La brasserie de saké Nagayama Honke se situe à la périphérie de la ville d’Ube, dans la préfecture de Yamaguchi, au sud-ouest du Japon. Un petit fleuve, le Koto, passe devant la porte d’entrée de son bureau principal, logé dans un bel édifice de style occidental datant de 1919 (et classifié comme un bien culturel national important). Les environs sont constitués d’un paysage de campagne japonaise typique, dominé par les rizières et les collines boisées. C’est dans cet environnement naturel que travaille le tôji (maître brasseur) de la maison de saké.

Un saké différent : le « label Taka »

Nagayama Honke fabrique du saké en ces lieux depuis 1888. Avant que le tôji actuel, Nagayama Takahiro, ne prenne le relais, la marque principale était Otokoyama. Ce  nom est probablement familier à de nombreux buveurs de saké, puisque plus d’une douzaine de fabricants utilisent ce nom sur le marché, le plus célèbre étant une brasserie située à Hokkaidô.

Après avoir pris les rênes de l’entreprise en 2001, Takahiro s’est rendu compte que s’il souhaitait avoir du succès en dehors de Yamaguchi, il lui faudrait adopter un nouveau nom unique. Cela lui donnerait également une chance de se concentrer sur la qualité du saké, sans avoir la pression de devoir maintenir l’héritage de l’ancienne marque.

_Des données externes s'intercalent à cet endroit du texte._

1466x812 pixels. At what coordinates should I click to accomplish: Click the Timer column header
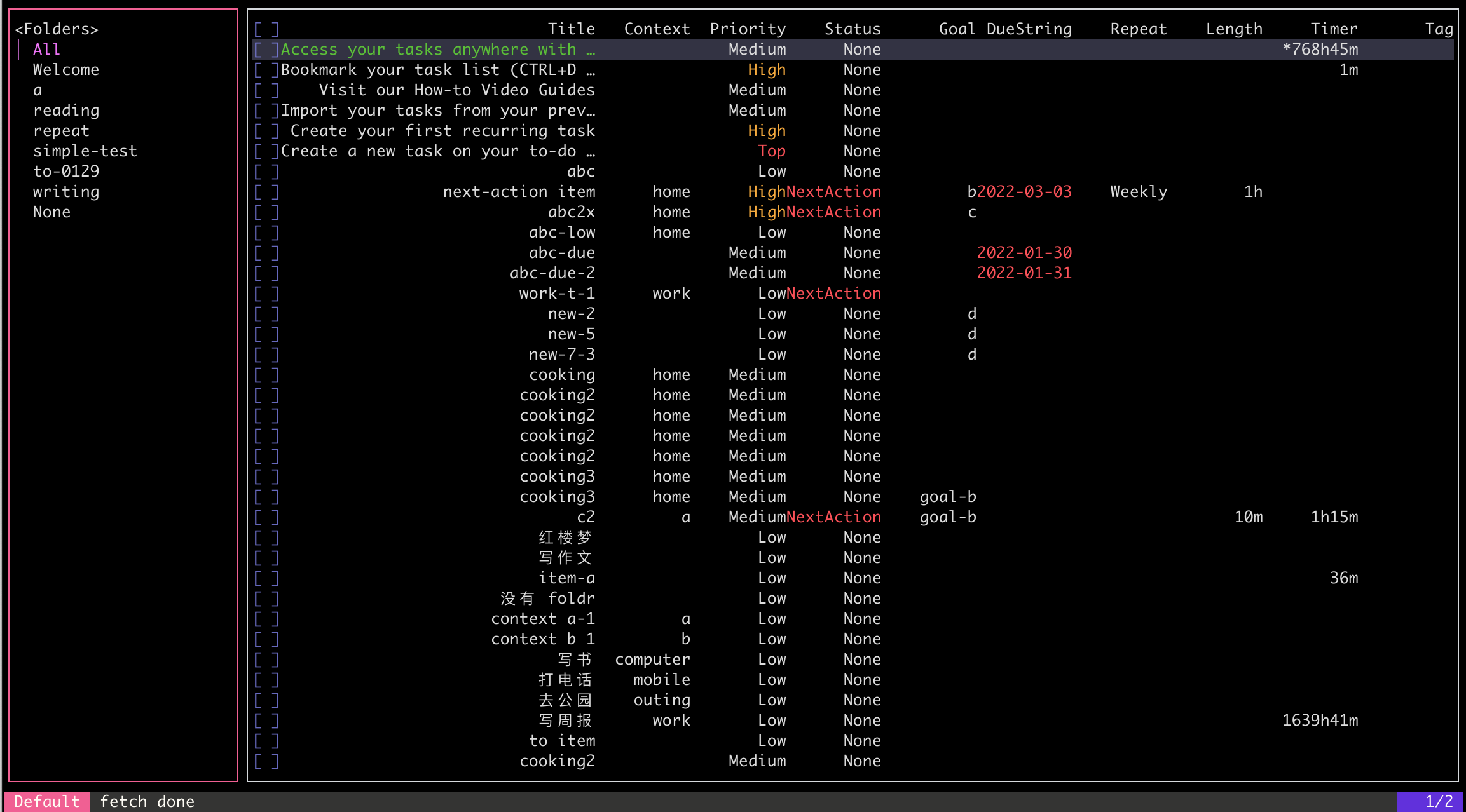click(x=1334, y=29)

C’est ainsi qu’en 2002, le nouveau « label Taka » est né. « Ma première pensée a été de faire du saké premium junmai, en n’utilisant aucun additif en plus du riz, de l’eau, de la levure et de la moisissure kôji, mais mon père était contre », explique Nagayama. « Les tôji de sa génération ont largement méprisé le junmai, parce qu’ils pensaient qu’il en résultait un saké plus acide. Cependant, si l’on doit être honnête, ce problème était davantage lié aux limites des fabricants de l’époque. Ces derniers ne savaient pas comment préparer un bon junmai, mais les techniques ont fait beaucoup de chemin depuis. »

Nagayama Takahiro devant sa brasserie. À gauche du rideau noren se trouve un sugitama, une boule de branches de cèdre traditionnellement accrochée à l'entrée d'une brasserie de saké pour marquer la production d'un nouveau lot issu de la récolte de riz de l'année.
Nagayama Takahiro devant sa brasserie. À gauche du rideau noren se trouve un sugitama, une boule de branches de cèdre traditionnellement accrochée à l’entrée d’une brasserie de saké pour marquer la production d’un nouveau lot issu de la récolte de riz de l’année.

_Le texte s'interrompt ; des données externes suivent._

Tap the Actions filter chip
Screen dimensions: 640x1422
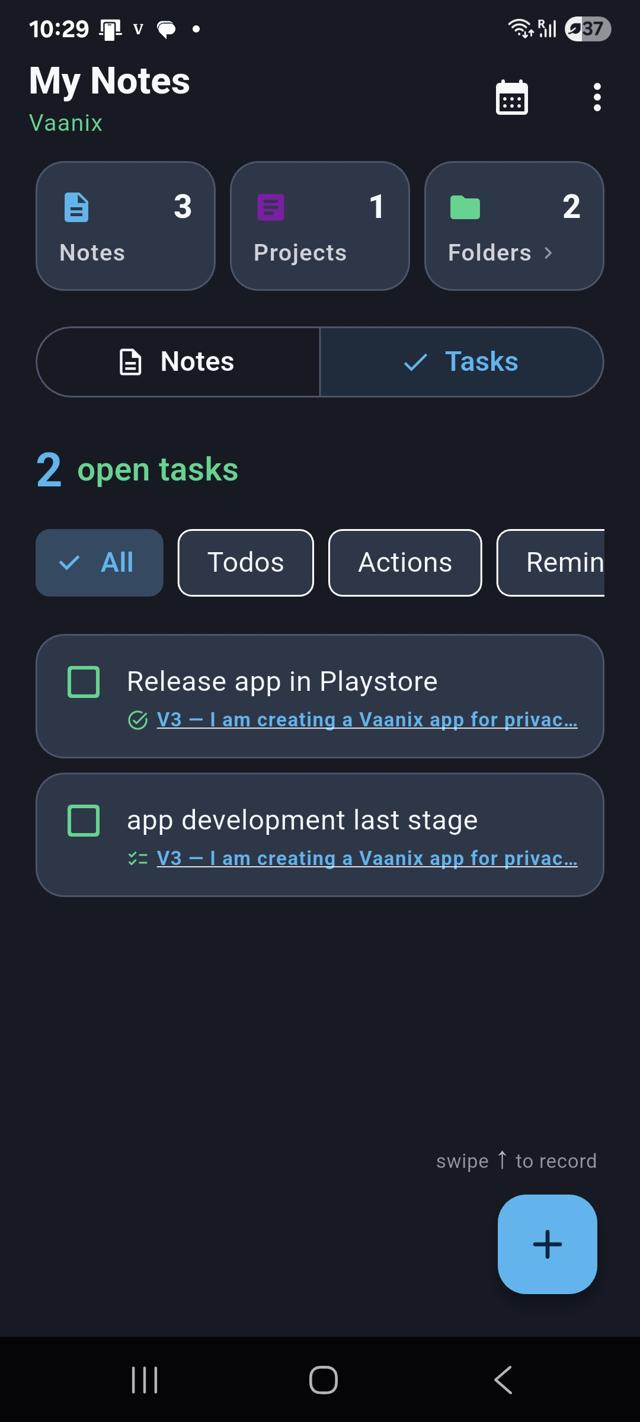tap(404, 562)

Depuis lors, cette marque s’est concentrée sur la fabrication de saké premium, principalement du junmai. Taka a remporté des prix tant au niveau national qu’international, mais surtout, il a acquis une réputation parmi les buveurs de saké pour le travail méticuleux qui se cache derrière son breuvage. Les boissons portant le label Taka sont une véritable ode à l’équilibre des ingrédients, notamment une variété de sakés aromatisés qui évoquent les qualités inhérentes à celui qui tient le rôle principal : le riz.

Découverte de la philosophie du vin naturel en France

Quand on discute avec lui de sa passion pour le saké, Takahiro fait beaucoup référence à la vinification française. Il a voyagé en France avec un ami vendeur de vins en 2007, puis en 2009, où il a pu visiter des vignobles en suivant la philosophie du vin naturel. Cette découverte a profondément changé sa réflexion sur sa propre production. « Quand j’ai vu à quel point ces petits établissements vinicoles, qui parvenaient à avoir un certain succès, appréciaient la nature et établissaient une ligne dure sur ce qui peut et ne peut pas être fait dans la vinification, cela m’a vraiment touché. J’ai réalisé que nous pouvions faire quelque chose de similaire en faisant du saké. »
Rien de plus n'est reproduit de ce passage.